O professor se sentiu encorajado, e por ter organizado oficinas e sessões coreográficas com dançarinos da Adugna, recrutou um grupo de jovens dançarinos com deficiência e montou um grupo com onze integrantes, sendo dez com paralisia pós-poliomielite e um com paralisia cerebral grave, cadeirante.

O nome escolhido para o grupo foi Adugna Potentials e Adam trabalhou com eles buscando explorar a dança que ele estava familiarizado na Grã-Betanha, adaptando-a a realidade cultural da Etiópia.

Segundo Adam, trata-se de incentivar os jovens, lutar contra o preconceito contra deficientes, capacitá-los e dar-lhes confiança para acreditarem em si mesmos

Adam publicou o livro Making An Entrance: Theory and Practice for Disabled and Non-Disabled Dancers dois anos depois após seu estudo inicial.
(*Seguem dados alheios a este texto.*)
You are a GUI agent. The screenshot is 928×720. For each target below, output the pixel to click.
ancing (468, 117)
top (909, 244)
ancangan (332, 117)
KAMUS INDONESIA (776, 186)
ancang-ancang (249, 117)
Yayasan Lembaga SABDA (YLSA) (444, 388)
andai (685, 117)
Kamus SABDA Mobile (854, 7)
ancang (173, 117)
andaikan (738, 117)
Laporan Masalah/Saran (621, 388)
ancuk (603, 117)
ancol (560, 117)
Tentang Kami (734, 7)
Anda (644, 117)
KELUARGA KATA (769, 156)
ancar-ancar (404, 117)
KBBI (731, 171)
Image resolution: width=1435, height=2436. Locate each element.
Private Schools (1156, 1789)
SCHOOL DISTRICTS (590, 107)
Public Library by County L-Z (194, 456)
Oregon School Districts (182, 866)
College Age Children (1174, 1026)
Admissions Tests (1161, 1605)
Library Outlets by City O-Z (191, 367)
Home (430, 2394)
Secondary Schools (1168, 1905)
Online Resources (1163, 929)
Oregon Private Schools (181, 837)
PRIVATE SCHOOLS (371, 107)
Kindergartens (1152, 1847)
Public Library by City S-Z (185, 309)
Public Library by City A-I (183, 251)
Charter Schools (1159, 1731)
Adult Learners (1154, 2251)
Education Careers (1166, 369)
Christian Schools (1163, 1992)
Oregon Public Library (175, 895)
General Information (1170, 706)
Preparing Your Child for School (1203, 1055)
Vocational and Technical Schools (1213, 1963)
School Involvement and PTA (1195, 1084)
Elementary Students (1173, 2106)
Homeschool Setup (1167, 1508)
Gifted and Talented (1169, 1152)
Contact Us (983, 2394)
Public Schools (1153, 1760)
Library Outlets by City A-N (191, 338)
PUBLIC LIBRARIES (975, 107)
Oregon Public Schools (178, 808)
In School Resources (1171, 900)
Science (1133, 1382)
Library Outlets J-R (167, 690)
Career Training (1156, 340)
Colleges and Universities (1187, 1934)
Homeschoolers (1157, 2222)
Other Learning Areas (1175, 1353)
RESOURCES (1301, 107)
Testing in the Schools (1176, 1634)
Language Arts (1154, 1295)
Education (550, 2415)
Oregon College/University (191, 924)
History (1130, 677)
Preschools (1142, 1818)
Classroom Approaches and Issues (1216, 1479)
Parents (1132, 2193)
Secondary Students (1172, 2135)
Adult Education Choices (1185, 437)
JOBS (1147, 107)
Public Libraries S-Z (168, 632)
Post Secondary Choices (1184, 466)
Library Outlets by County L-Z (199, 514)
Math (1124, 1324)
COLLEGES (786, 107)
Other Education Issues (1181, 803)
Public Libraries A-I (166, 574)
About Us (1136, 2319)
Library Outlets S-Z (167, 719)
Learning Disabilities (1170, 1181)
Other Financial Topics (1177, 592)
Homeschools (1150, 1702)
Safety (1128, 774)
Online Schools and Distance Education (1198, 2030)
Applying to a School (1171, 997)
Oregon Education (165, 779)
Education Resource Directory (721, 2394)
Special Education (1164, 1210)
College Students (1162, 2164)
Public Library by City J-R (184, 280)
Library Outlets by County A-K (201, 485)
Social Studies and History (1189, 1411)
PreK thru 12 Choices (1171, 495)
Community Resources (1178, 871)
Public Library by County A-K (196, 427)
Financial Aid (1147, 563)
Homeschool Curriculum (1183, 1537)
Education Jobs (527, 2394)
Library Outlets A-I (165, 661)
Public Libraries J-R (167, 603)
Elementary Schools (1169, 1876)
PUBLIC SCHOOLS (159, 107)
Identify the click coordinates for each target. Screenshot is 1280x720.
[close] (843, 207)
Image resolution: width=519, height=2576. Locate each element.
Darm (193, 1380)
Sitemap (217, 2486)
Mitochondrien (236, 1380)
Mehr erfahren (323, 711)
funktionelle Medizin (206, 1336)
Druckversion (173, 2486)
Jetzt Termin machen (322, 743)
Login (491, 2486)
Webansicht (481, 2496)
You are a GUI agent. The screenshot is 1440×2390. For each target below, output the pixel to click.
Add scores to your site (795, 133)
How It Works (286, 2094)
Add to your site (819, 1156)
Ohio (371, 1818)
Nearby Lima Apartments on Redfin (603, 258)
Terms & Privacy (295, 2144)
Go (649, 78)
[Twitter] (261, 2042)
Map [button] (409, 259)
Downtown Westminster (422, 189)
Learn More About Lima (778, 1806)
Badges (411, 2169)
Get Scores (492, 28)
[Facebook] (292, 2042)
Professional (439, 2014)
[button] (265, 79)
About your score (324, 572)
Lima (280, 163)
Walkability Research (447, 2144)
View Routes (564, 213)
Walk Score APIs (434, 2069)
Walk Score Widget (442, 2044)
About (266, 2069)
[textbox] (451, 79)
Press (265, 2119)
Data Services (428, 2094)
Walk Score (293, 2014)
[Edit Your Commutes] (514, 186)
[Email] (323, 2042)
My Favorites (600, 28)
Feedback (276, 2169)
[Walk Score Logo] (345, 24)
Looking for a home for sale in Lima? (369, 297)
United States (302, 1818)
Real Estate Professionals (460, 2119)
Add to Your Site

Na obra, o autor sugere que os dançarinos de Adugna estariam aptos a usarem suas habilidades de performance como uma forma de sensibilizar e comunicar mensagens importantes, além de ser um bem social, artístico e remediador.

Adam coreografou muitas peças para Adugna e tem sido um mentor para Junaid Jemal Sendi e Addisu Demissie, coreógrafos responsáveis pela criação da A Holding Space juntamente ao coreógrafo Russel Maliphant como parte do projeto Destino. Junaid e Addisu são reconhecidos agora, premiados artistas. Agora, os dois estão construindo o primeiro empreendimento social, uma companhia de dança na Etiópia trabalhando com marginalizados e grupos em risco, incluindo jovens deficientes, portadores de HIV e jovens infratores.

No ano de 2013, Adam retornou a Addis Abbaba para gravar o desenvolvimento do grupo Adugna Potentials e a fazer um laboratório de dança para onde moverá sua companhia na sua nova estratégia de performances. Em 2014, Junaid e Addisu junto a outros três integrantes do Potentials Adugna ganharam o primeiro prêmio do Júri no Festival de Dança e Deficiência em Valência, Espanha.

Com os anos se passando, o Adugna Potentials está cada vez mais reconhecido por suas performances e isto está criando um grupo ativo nas mudanças sociais da Etiópia.